Gary MacLennan gary.maclennan1 at gmail.com
Sun Jan 13 16:03:14 MST 2013

It is difficult to feel sympathy for the rioters in Belfast.  And I
don't.  Indeed I have to struggle with a veritable tsunami of
schadenfreude as the Protestant protestors struggle to "protect their
culture".  At the heart of the protests was the extraordinary decision
to restrict the flying of the Union Jack over the City Hall to
something like 17 days a year.

Out on cue came the de-inustrialised proletariat of East Belfast,
foaming about the need to protect their "British way of life".  That
way of life had supported their forefathers at the shipyards which at
their peak employed 10, 000 workers, 9,500 of whom were Protestants.
Now no more. Deprivation is now their lot.  But they refuse to
acknowledge it and to draw the conclusion that to improve their
material existence they need to move into opposition to that "British
way of life".

I have always argued that the Irish are the most abstract people I
have ever met. We seem to be able to live and die for symbols.  What
does it matter how often the Union Jack flies over the City Hall?  But
to us it does and deeply so.

What though of the other dream of we Irish Leftists?  What of the
longed for unity between Catholic and Protestant workers against
capitalism?  There have been moments of course, but moments they have
remained. Always the state has been able to get the Protestant working
class back on side through a careful administration of privileges in
terms of jobs and housing.

Have the new power sharing arrangements meant an end to such
privileges?  Perhaps. Certainly they have meant that the Catholic
population has become more confident and assertive and that is what is
sticking in the throats of the protestors.
But they have also enshrined confessional politics at the heart of the
state's administration.  As such they reinforce sectarianism.

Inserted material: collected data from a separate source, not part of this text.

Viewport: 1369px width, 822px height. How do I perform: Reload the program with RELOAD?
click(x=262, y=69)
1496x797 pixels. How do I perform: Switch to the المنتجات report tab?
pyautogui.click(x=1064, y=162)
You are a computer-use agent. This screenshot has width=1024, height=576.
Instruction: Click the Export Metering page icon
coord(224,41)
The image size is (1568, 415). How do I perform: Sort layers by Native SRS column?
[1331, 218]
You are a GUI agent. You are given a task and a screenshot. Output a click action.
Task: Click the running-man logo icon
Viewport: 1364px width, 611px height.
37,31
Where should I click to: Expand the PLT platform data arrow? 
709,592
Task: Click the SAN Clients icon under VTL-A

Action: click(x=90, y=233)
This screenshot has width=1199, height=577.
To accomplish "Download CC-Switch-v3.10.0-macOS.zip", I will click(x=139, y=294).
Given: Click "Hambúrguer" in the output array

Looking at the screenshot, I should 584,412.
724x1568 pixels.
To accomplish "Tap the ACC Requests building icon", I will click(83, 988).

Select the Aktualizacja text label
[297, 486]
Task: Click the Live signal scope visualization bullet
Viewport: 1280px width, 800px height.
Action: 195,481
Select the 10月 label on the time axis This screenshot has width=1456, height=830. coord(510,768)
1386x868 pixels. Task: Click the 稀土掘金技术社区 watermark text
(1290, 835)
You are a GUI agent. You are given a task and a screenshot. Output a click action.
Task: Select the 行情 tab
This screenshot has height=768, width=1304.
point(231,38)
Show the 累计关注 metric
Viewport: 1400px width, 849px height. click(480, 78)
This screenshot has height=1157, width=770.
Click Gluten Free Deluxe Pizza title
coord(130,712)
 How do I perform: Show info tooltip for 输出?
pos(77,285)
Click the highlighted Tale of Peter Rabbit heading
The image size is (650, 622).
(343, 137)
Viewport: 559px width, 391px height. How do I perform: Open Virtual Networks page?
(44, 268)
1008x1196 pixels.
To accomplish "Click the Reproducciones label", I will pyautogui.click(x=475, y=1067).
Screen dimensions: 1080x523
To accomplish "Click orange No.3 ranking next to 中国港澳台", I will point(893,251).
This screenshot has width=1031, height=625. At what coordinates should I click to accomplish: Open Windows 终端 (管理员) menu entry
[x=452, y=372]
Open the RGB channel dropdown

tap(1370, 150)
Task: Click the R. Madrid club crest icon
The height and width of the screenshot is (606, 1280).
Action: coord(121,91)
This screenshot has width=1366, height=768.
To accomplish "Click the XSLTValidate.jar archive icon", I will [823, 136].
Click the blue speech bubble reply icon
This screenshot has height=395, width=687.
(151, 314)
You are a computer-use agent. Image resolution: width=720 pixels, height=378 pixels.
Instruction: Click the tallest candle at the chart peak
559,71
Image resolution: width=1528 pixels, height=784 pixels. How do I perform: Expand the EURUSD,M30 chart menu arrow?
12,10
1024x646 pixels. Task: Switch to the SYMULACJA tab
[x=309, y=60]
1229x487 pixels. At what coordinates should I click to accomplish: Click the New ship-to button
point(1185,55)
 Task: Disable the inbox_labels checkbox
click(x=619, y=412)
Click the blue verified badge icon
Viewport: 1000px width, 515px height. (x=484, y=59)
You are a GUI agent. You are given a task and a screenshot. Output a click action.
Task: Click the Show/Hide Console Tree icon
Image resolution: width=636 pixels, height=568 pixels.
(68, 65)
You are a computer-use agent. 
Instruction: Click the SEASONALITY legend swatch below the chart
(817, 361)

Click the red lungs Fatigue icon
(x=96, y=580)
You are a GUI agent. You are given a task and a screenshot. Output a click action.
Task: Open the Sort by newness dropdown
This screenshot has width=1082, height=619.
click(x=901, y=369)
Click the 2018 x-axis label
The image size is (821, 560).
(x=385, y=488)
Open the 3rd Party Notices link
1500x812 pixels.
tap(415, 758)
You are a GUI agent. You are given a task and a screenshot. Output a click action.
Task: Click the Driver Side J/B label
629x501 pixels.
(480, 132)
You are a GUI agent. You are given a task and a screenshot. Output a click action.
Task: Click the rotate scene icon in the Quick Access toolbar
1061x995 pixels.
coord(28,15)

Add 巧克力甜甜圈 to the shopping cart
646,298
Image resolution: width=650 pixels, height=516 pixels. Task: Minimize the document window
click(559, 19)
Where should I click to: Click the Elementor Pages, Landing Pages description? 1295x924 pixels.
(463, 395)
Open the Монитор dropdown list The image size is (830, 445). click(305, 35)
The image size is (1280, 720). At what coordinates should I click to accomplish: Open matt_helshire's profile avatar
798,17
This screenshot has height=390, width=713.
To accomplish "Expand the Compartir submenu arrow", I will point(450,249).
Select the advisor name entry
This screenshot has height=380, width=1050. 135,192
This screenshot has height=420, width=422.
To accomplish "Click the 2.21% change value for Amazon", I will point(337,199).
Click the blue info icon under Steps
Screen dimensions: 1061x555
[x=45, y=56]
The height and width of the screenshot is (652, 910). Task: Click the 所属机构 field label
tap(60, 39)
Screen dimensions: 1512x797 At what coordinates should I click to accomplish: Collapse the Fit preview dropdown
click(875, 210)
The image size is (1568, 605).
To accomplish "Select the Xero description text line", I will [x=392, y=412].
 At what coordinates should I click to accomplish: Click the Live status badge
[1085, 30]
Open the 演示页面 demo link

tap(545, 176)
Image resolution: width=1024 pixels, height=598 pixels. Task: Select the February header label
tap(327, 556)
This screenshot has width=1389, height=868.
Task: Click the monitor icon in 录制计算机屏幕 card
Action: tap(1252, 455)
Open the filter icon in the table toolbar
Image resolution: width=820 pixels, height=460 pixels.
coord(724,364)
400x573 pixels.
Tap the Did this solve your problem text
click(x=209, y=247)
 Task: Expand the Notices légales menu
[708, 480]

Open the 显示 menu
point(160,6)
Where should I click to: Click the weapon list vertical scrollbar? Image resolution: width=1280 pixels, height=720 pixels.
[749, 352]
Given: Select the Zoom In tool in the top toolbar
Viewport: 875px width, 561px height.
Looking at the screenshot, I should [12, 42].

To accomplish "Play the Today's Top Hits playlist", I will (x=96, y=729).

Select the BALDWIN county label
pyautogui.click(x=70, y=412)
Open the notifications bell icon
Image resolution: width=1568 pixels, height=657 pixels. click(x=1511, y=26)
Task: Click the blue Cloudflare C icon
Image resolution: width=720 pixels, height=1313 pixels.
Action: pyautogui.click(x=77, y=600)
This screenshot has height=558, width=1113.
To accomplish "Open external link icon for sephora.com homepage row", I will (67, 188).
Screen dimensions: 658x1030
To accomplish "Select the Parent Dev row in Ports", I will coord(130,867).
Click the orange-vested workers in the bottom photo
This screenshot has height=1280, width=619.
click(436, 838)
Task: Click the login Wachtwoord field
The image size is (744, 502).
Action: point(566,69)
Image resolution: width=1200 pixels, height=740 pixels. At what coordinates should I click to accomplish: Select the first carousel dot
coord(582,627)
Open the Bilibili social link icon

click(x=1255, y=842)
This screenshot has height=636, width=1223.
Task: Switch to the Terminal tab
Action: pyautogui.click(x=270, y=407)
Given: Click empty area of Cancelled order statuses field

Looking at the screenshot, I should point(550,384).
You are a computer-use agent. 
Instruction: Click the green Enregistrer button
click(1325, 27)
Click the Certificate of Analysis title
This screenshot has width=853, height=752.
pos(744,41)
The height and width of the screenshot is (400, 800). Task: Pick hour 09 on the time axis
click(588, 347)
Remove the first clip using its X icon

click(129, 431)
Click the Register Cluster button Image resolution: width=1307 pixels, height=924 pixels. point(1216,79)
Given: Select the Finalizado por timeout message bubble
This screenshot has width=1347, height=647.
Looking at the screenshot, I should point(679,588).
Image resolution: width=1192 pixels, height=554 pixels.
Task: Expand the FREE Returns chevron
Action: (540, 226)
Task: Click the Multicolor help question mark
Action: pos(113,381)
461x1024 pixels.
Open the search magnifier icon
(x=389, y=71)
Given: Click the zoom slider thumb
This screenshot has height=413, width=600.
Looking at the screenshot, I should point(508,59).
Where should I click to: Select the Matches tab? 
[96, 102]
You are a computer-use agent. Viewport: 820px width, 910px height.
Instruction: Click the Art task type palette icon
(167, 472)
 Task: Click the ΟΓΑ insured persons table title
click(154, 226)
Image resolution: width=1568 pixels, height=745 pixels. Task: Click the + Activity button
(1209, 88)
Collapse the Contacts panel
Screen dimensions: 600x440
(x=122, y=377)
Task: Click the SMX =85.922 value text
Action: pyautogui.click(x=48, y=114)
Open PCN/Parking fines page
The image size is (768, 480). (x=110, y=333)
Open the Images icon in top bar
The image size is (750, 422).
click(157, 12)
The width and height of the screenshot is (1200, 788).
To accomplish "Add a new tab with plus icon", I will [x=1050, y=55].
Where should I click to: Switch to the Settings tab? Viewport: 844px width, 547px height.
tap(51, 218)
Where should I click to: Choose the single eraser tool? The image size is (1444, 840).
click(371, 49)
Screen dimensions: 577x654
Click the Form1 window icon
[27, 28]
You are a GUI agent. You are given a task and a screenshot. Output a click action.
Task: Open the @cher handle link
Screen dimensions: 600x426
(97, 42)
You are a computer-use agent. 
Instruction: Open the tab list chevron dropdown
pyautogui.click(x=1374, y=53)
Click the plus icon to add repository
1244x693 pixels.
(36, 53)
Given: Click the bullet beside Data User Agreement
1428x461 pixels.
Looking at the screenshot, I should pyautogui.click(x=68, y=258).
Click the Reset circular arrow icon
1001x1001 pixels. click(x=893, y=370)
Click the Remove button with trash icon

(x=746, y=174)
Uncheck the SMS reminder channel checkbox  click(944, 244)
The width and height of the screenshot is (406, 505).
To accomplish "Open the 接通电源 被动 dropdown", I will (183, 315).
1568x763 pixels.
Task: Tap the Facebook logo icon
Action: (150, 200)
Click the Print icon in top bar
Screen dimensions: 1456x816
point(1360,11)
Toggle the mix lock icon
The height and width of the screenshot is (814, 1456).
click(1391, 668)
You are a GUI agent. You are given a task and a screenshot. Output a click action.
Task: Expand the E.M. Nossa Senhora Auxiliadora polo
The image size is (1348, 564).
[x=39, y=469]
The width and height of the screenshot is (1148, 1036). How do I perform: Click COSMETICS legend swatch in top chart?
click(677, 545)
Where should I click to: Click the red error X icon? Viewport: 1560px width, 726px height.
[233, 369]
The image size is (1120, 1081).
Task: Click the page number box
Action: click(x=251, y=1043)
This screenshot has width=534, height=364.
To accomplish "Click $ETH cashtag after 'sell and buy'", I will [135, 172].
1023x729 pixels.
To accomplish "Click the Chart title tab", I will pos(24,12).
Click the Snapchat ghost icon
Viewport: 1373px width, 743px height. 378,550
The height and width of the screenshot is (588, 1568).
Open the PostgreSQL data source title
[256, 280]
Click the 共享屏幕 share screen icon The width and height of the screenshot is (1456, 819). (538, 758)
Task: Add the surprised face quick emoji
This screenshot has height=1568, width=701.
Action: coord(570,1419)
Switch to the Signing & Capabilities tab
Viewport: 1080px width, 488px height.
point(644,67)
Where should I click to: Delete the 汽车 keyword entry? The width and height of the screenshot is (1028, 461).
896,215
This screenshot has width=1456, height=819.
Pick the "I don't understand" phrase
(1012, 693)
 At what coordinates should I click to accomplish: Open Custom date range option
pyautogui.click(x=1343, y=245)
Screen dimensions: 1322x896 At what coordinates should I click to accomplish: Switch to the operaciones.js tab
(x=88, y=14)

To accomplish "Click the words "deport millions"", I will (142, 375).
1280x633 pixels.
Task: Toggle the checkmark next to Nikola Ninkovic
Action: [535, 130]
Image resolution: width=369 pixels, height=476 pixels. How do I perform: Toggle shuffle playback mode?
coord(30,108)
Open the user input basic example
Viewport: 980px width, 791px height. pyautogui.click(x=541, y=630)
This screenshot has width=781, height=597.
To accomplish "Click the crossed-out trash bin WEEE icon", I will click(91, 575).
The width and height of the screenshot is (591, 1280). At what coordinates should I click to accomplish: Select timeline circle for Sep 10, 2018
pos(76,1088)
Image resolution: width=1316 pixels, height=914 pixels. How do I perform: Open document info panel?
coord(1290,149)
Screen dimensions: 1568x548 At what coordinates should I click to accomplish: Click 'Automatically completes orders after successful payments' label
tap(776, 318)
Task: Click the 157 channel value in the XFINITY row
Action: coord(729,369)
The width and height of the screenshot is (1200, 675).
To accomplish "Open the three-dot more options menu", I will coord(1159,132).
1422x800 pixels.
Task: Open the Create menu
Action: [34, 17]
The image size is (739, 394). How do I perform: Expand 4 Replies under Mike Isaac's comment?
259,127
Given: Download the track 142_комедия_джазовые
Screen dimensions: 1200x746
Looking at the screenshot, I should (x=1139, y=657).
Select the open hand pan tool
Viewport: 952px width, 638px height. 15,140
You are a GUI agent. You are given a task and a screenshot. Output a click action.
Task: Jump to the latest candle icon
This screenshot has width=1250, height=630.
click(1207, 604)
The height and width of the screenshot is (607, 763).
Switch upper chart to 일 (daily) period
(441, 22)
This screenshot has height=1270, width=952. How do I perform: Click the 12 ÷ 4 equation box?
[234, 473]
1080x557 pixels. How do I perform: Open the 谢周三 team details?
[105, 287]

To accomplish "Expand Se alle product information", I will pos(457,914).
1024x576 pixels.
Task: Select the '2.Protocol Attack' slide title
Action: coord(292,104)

So Northern Irish politics exist in a kind fly in amber type stasis.
Tensions erupt, but the progress of the Irish revolution remains
halted. Not until both sides realise that their are on the same side
in the class struggle will we get out of this impasse.  Part of that
will involve a change among the Protestant working class.  They will
have to evolve a class conscious leadership.  The old bigotted Orange
leadership served the Protestant proletariat well in the past, but no

As for the Catholics they too will have to move in a class conscious
direction. In some ways that may be a longer journey than what their
Protestant brothers and sisters have to take. But that might be the
topic for another post.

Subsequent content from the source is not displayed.